Cabin B-13
- Genre: Mystery anthology
- Running time: 30 minutes
- Country of origin: United States
- Language: English
- Syndicates: CBS
- Starring: Arnold Moss Alan Hewitt
- Created by: John Dickson Carr
- Written by: John Dickson Carr
- Directed by: John Dietz
- Original release: July 5, 1948 – January 2, 1949

= Cabin B-13 =

Cabin B-13 is the title of both a radio play by John Dickson Carr broadcast in the United Kingdom and United States, and an old-time radio mystery anthology series by Carr, broadcast in the United States only.

==Radio Play==
Diana Powell, in 100 American Crime Writers, wrote:Cabin B-13 is the harrowing tale of a new bride who boards an ocean liner for her honeymoon only to find out the groom has disappeared and that the ship's crew doubt his existence and her sanity. Her fear over her groom's whereabouts is heightened by a threat to her inherited wealth and the stress of not being believed.

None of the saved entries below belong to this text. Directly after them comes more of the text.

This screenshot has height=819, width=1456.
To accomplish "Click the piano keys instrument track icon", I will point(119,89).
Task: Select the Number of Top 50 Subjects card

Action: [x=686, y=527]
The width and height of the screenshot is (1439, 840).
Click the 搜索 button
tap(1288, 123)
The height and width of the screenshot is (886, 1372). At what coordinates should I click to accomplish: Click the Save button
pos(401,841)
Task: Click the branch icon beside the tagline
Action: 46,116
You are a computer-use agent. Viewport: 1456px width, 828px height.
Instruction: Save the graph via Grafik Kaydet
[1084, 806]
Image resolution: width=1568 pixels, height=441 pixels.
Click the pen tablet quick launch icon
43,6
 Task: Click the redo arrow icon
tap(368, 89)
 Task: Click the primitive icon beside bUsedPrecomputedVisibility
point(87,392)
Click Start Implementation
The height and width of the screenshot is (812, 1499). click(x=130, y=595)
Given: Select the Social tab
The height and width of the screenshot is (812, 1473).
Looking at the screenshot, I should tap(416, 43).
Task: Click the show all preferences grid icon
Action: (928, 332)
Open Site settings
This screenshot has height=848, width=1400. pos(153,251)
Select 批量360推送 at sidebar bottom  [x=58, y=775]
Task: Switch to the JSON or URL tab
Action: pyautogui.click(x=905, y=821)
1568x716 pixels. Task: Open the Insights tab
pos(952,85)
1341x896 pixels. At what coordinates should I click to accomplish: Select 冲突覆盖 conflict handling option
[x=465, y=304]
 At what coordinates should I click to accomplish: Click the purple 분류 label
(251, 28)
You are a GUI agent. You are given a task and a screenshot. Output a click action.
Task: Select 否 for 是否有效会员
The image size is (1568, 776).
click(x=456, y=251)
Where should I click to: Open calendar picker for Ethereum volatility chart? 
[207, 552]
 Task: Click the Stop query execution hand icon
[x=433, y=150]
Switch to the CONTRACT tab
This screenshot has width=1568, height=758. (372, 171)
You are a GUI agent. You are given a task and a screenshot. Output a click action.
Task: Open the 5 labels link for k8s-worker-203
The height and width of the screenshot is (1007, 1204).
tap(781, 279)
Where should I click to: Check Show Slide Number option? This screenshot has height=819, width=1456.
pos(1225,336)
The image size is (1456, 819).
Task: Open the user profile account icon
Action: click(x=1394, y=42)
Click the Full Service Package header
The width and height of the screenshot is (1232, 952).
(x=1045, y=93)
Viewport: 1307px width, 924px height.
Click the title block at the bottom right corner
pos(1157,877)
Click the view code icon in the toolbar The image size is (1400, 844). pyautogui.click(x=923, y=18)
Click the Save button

Cabin B-13 was first broadcast on the American radio program Suspense on March 16, 1943, with Ralph Bellamy starring. It was broadcast again on Suspense on November 9, 1943, this time co-starring Margo and Philip Dorn. The trade publication Radio Daily reported in its December 26, 1948, issue that the play would "have its third airing over CBS Saturday, December 27" — as a standalone program rather than being broadcast as an episode of Suspense. Additionally, the article noted, "Screen executives on the West Coast will hear Cabin B-13 in a special rebroadcast over KNX, Hollywood, Saturday, January 3, 4:00-4:30 p.m. in order to weigh its screen possibilities."

On September 11, 1943, Cabin B-13 was used for the premiere of the British Broadcasting Corporation program Appointment with Fear. Richard J. Hand, in his book Listen in terror: British horror radio from the advent of broadcasting to the digital age, wrote, "Carr deliberately chose Cabin B-13 [for the first episode] as he felt it was his best Suspense play and would be an effective opening for this British series in the American style."

===Other media===
The script was published in the May 1944 issue of Ellery Queen's Mystery Magazine. The 1953 film Dangerous Crossing was based on Cabin B-13, as was the 1992 made-for-television movie Treacherous Crossing. As for TV series, the play was presented on Suspense, and on June 26, 1958, it was the last story aired on Climax!. In 1959, it was presented as an episode of The Unforeseen on Canada's CBC Television.

==Radio Series==

The Cabin B-13 radio program was broadcast on CBS July 5, 1948 - January 2, 1949. It went on the air as a replacement for Arthur Godfrey's Talent Scouts and was replaced by It Pays to Be Ignorant. The program initially was on at 8:30 p.m. Eastern Time on Mondays; in late September 1948, it was moved to 10 p.m. E.T. on Tuesdays.

===Format===
Cabin B-13 comprised stories told by Dr. John Fabian, surgeon on the luxury liner Maurevania while it was docked somewhere in the world. Vincent Terrace, in Radio Programs, 1924-1984: A Catalog of More Than 1800 Shows, described Fabian as "a man who has traveled many thousands of miles and has seen many things." He kept a journal of his experiences and related a different story, sometimes of mystery and sometimes of adventure - to listeners each episode.

===Personnel===
Arnold Moss played Dr. Fabian, the program's storyteller, except for four episodes in which Alan Hewitt had that role. John Dietz was the director, and Merle Kendrick (episodes 1-11) and Alfredo Antonioni (episodes 12-23) provided the music.

===Critical response===
A review of the premiere episode in the trade publication Variety said, "Suspenseful pace is maintained throughout, with story turns sufficiently intriguing to hold interest." The review complimented Carr's tight script and Dietz's suspenseful directing.